Tuesday, September 13, 2016

Advanced Color Palette Tips & Tricks

Because I talk about it so often, you know that I've been relying on my seasonal color palette (True Summer) to guide me to colors I look good in. For the most part, it's been a huge success. The color palette gave me guidelines. It showed me a ton of colors that work for me without my having to individually stumble onto each one. And it explained why colors which I kept trying, kept failing.


I've been spreading this dogma to several friends, identifying their colors (usually using this quiz) and then selling them on their palette like I'm getting a commission. "Oooh, you get LOTS of purples. I'm jealous!"


But being too dogmatic about this palette idea has also led me astray in subtle ways. For example, there's this shade of bright aqua that I've been CONVINCED should work for me. But I've never been really satisfied. Recently I decided it's "more of a Light Summer aqua," which I guess is an explanation I can live with. But really, even if were smack on the True Summer palette, there's no reason I need to wear it if it doesn't make me look healthy and alive!  


Here are some issues I've run into:


Varying Online Representations of the Palette
Monitors vary. Printers vary. Online sources vary. Eyes vary. Problems in any of these areas could lead to you toward clothes in slightly suboptimal shades. (Gasp!)


For best results, find an online source that lists twelve season variations (three variants of each of the four seasons). The old "Color Me Beautiful" way of sorting everyone into one of four seasons wasn't, in my experience, specific enough. The palette image for your season should include 50+ shades, enough to get a real idea of what's what, and they should be different enough from each other for you to tell the difference. Ideally, you'll print out your palette on a good, well-stocked color printer so you can hold it up to clothes in person.



Lossy Word Translations
The colors that are on the palette are very specific.
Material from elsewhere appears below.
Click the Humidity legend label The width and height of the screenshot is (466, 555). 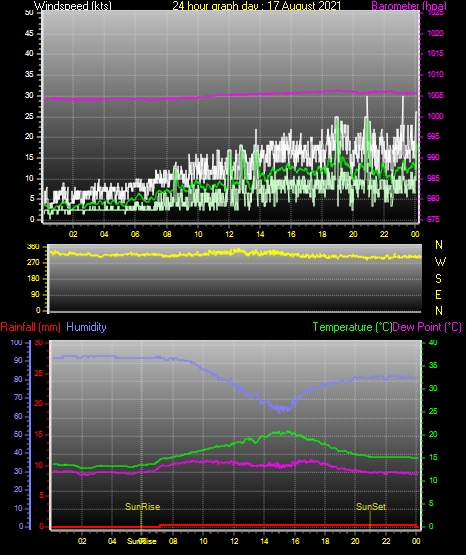86,327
You can't just say, for example, "Blue works on me, and red doesn't." In most palettes, it's not that simple. Some kinds of blue will work on you; some won't.
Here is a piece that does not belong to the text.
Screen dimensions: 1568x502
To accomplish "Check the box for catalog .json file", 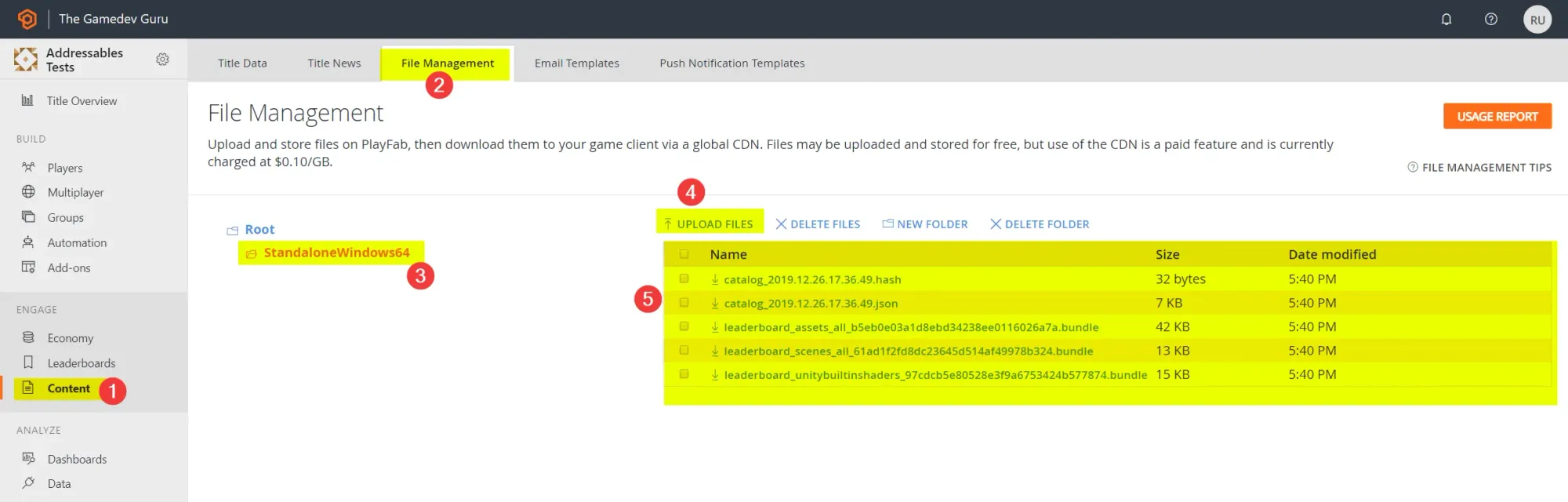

Because I am a verbal person, though, there is always a temptation to turn the color images into words in my head. Sometimes the words I choose are good rules of thumb because they describe incredibly specific shades: "peacock blue." Sometimes, though, the word includes multiple shades, and only some of them work: "aqua" is a tricky one for me. Some aquas work on me, but some, I've recently discovered, are really more part of the Light Summer palette. I've been wearing them anyway, slightly dissatisfied and unsure why, because I thought they MUST work, but when I look closely, some of these shades were not really on my palette to begin with!


What was most helpful here was familiarizing myself with the other, adjacent palettes; this introduced me to a variety of shades and helped me to see the subtle differences between, say, True Summer Hunter Green and Soft Summer (Slightly Grayer) Hunter Green. Some colors are legitimately on multiple palettes, but sometimes the sublte differences can be telling.


Being "Off By One"
You can think of the palettes as a continuum, with each palette having a lot in common with its neighbors, both within the same season, and in adjacent seasons the share similar characteristics. Dark Winter has some colors with in common with True Winter, and other colors in common with Dark Autumn.



This can make it tricky to pin down your palette, because you can say, "Well, dark vivid pear green works for me, so I must be a Dark Autumn," but that color is also on the Dark Winter palette! It's important to look not only for confirmation (colors in the palette that you know work for you), but disconfirmation (colors that definitely don't, or "diagnostic colors" that separate this palette from its neighbors).


Being Between Palettes
I'm lucky in that the True Summer palette is pretty much exactly me, but many people I know are sort of between palettes. For example, Practical Cranberry Nut Roll is sort of between Soft Summer and Soft Autumn. It's pretty common to be between two related palettes, so you have to kind of cobble together which shades work for you (and which don't!) from the two palettes.


Ultimately, the goal of the palette is to make it easier to find colors that make you look healthy and alive. The palette is a tool to steer you toward those colors. Following the palette is not, in and of itself, an end goal. When in doubt about a particular clothing item, don't ask: "Is this color on my palette?" Ask: "Does this color make me look healthy and alive?" (Or have someone else answer this for you.) There's no call to wear a color that doesn't work for you, even if it "should" work according to your palette. By the same token, if a color looks good on you, even if it's not on your palette, go ahead and wear it anyway! Over time, you can use the seasonal palette image as a starting point to create your own, personalized palette.